In the Bas-Rhin, the department where the documentary of Ilan Teboul was shot, unemployment of under 25 (in category A) increased by 10 % in 2020, according to figures from Pôle Emploi and the Directorate of research, studies and statistics animation (DARES).
The director went to Alsace to follow the course of a dozen “dropouts” – they are nearly 500,000 each year in France. He put his cameras at the local Mission of Molsheim (Bas-Rhin), upstream of the Bruche Workers’ Valley, half an hour from Strasbourg. Several dozen young people receive intensive support in search of jobs.
Adolescents whose director captures, without narration in voiceover, the moving path to adulthood. They are all between 17 and 20 years old and already trajectories damaged by school failures, family conflicts, sometimes sexual violence. When they disembark at the Local Mission of Molsheim, some have not left their room for more than a year and only attend their family on a daily basis.

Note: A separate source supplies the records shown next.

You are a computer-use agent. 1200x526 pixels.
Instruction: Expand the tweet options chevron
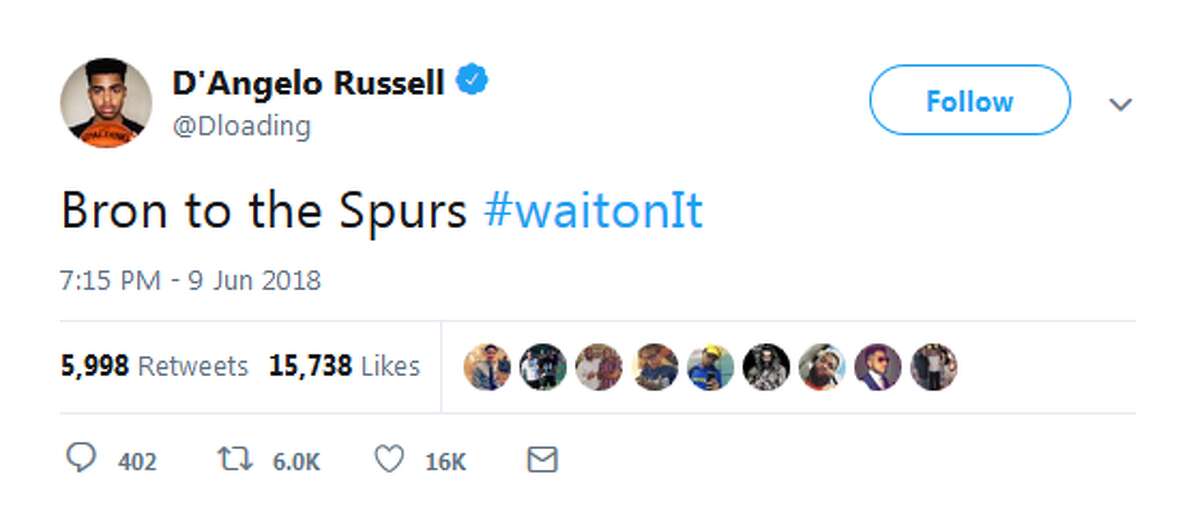[x=1121, y=104]
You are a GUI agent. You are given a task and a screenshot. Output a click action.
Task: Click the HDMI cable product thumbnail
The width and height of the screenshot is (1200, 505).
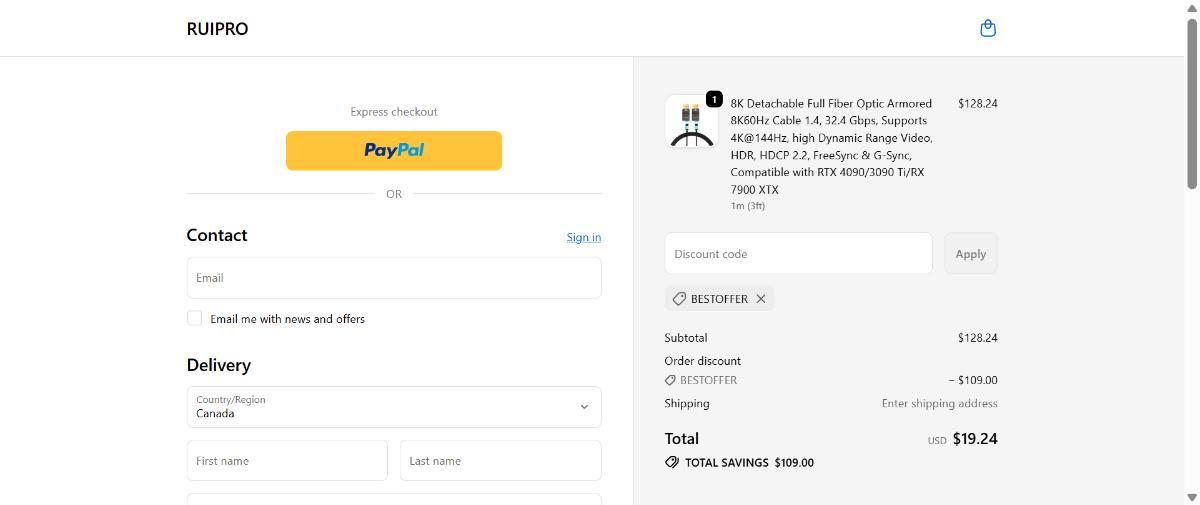pos(690,123)
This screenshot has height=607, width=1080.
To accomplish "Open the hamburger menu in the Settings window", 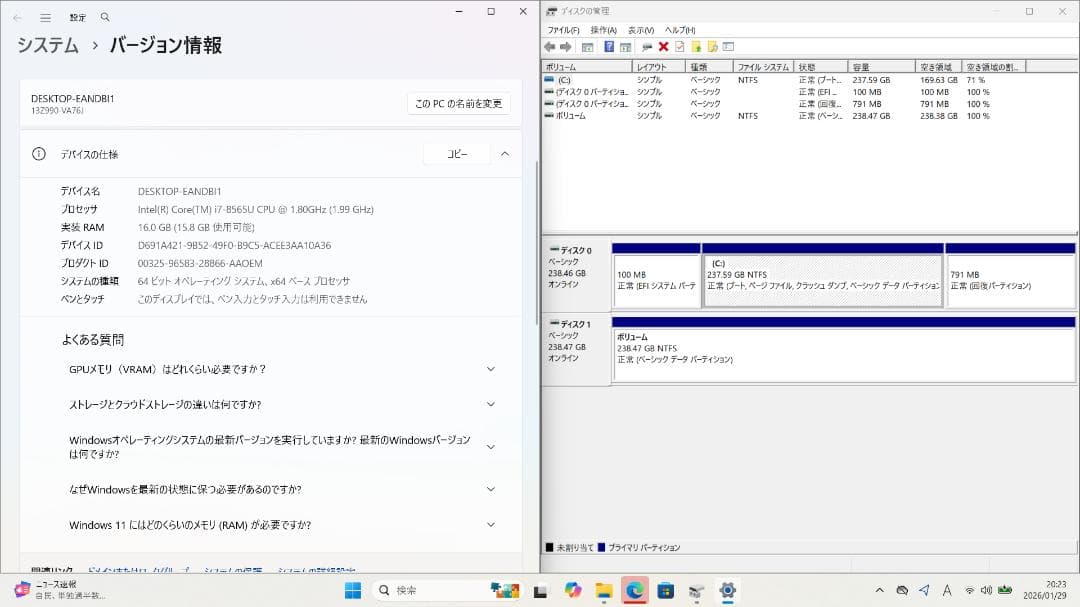I will click(45, 16).
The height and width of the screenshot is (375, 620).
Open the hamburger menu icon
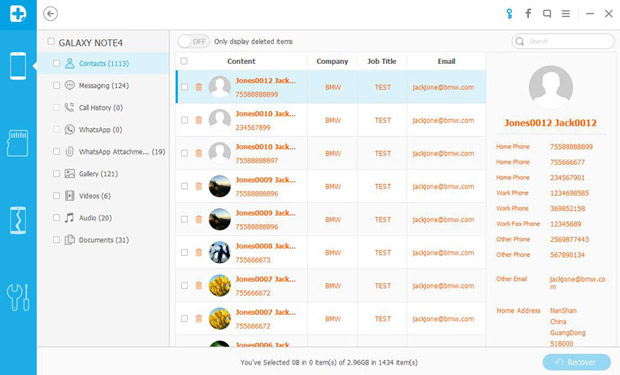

Successful rhymes with leaving, in a way. But this first departure is already expedition: without a license, one must take three buses, another rises at dawn and ends his night in his mother-in-law’s car…
Bringing the inertia is also accepting to reveal yourself in the collective workshops of the local mission, daring to disturb, go beyond the shame that we derive from its precariousness or the violence that one undergoes. Simply believe in yourself. “When I wanted to go into photographer studies and my math teacher told me that I could never get there with my average and that I should make a professional baccalaureate instead, I listened to it. And I regret “, says Sandra, in the collective theater workshop. “I know that I debute a number of astronomical bullshit”, loose Dorian, 17 years old.
Mobility, exclusion, rupture with the world of work, the director shows as much the dead ends of certain relationships of adult domination towards young people as the modest journey of these to others to “redo society” and take more serenely Their independence.